◆ DATA SUPPLIED ◆
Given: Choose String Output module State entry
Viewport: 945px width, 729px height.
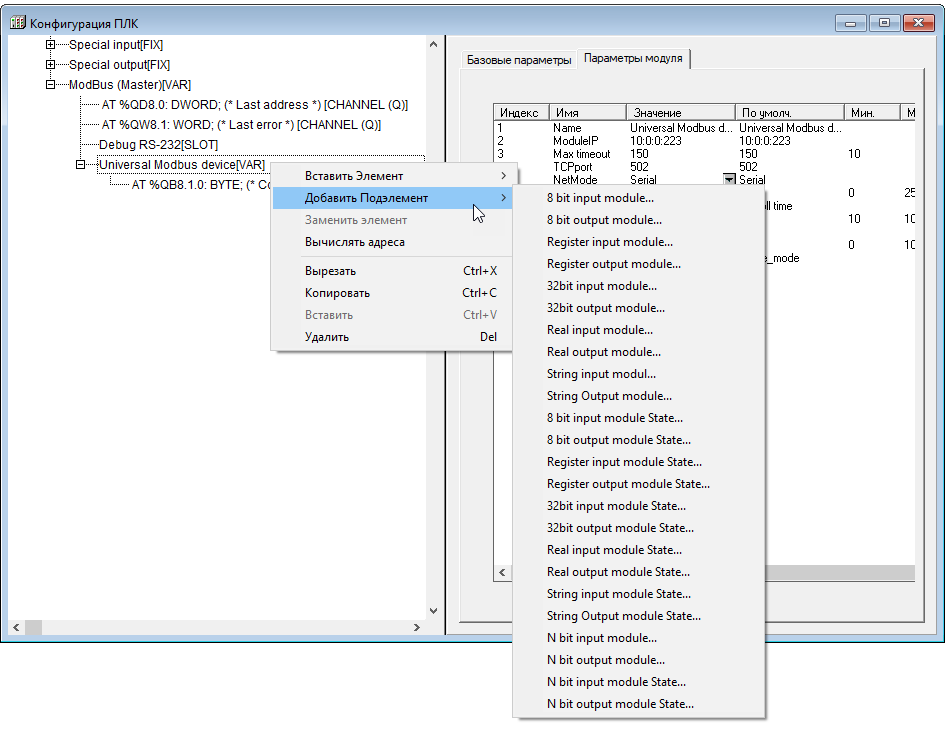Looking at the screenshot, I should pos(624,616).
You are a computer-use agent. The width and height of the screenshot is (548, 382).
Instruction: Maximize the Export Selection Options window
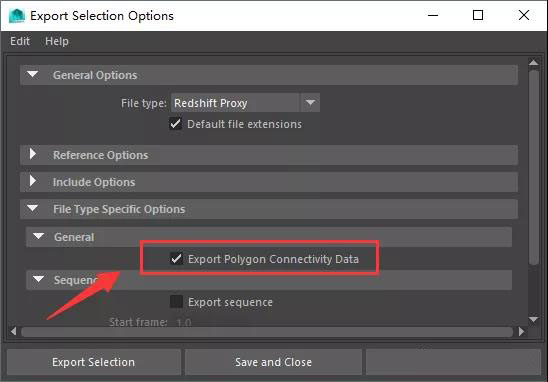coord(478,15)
...
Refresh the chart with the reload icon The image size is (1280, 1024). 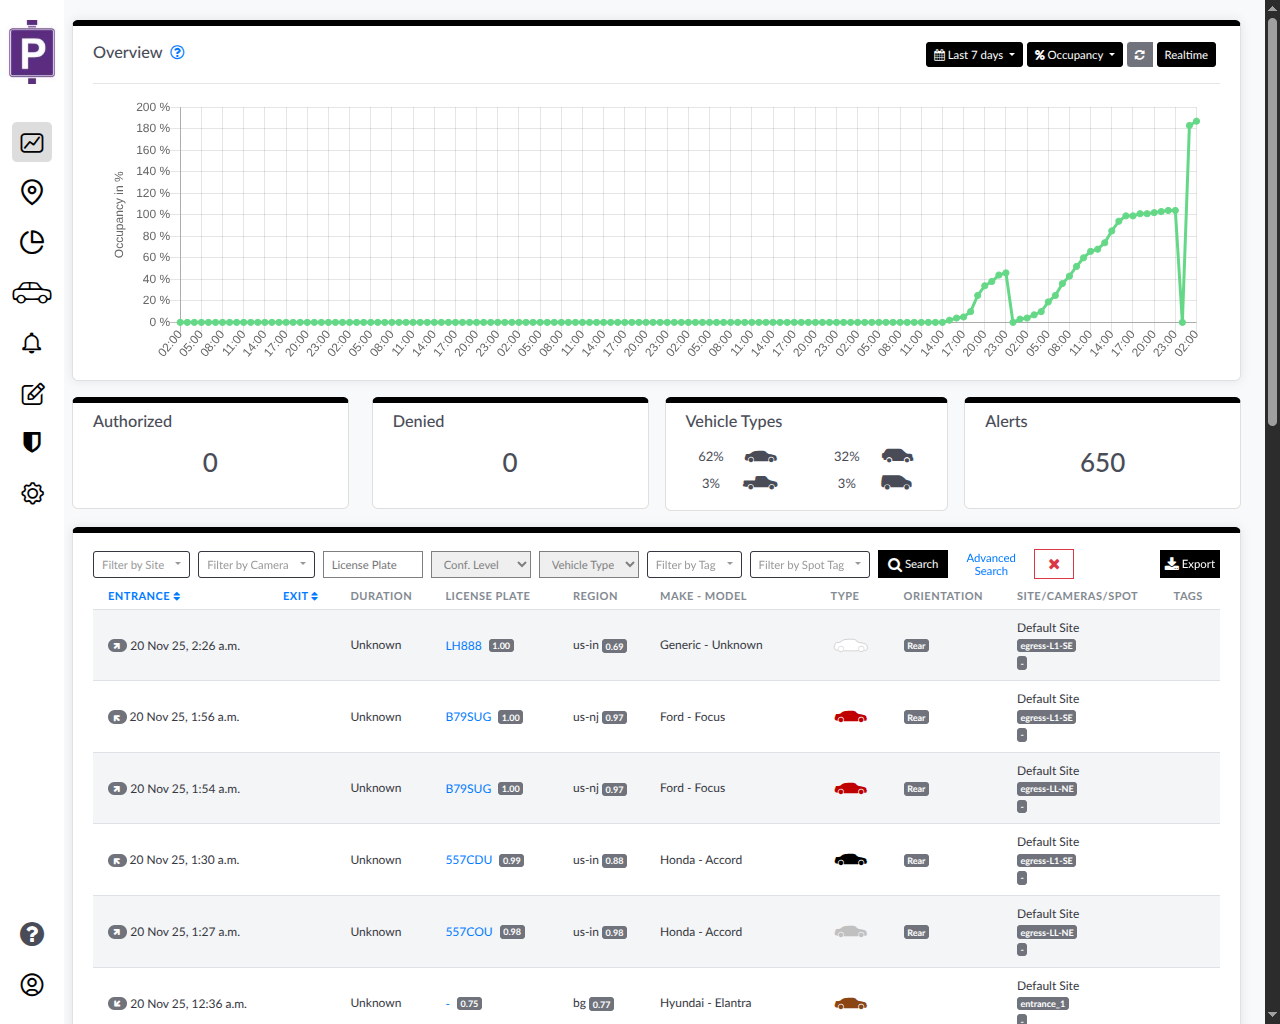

◆ SET PROBLEM ◆
Please reproduce the listing from the line with "Given: Choose String" up to and including the line with "coord(478,15)", without the pictures.

◆ ANSWER TO THE PROBLEM ◆
Given: Choose String Output module State entry
Viewport: 945px width, 729px height.
Looking at the screenshot, I should pos(624,616).
You are a computer-use agent. The width and height of the screenshot is (548, 382).
Instruction: Maximize the Export Selection Options window
coord(478,15)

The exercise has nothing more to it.